## Dataset entries
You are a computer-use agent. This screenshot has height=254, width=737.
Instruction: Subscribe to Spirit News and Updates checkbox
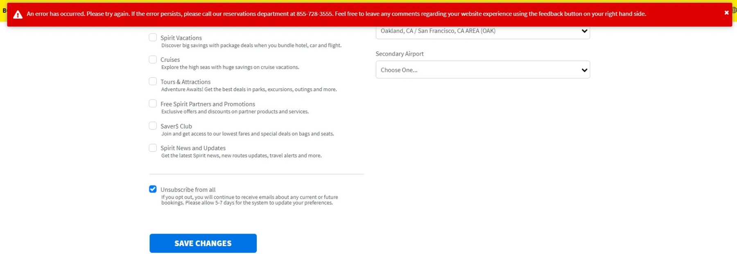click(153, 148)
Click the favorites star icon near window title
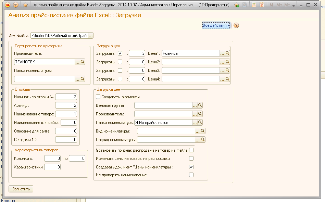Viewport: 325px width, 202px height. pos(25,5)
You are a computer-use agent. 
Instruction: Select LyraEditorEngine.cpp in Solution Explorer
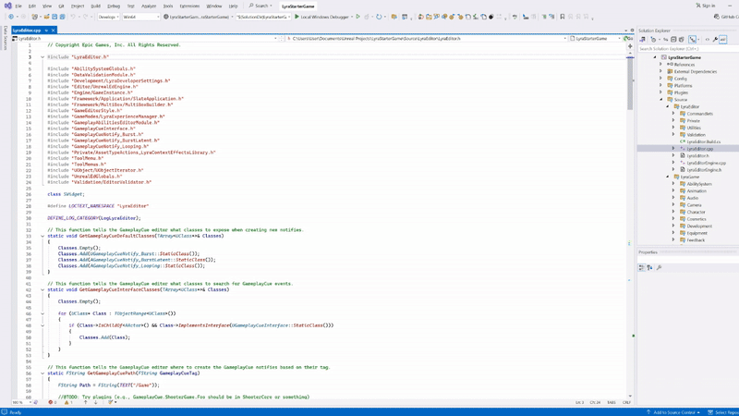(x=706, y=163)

## What the task asks
Every entry above should be returned exactly, with no images included.

## Result of the task
You are a computer-use agent. This screenshot has height=254, width=737.
Instruction: Subscribe to Spirit News and Updates checkbox
click(153, 148)
Click the favorites star icon near window title
Viewport: 325px width, 202px height. pos(25,5)
You are a computer-use agent. 
Instruction: Select LyraEditorEngine.cpp in Solution Explorer
(x=706, y=163)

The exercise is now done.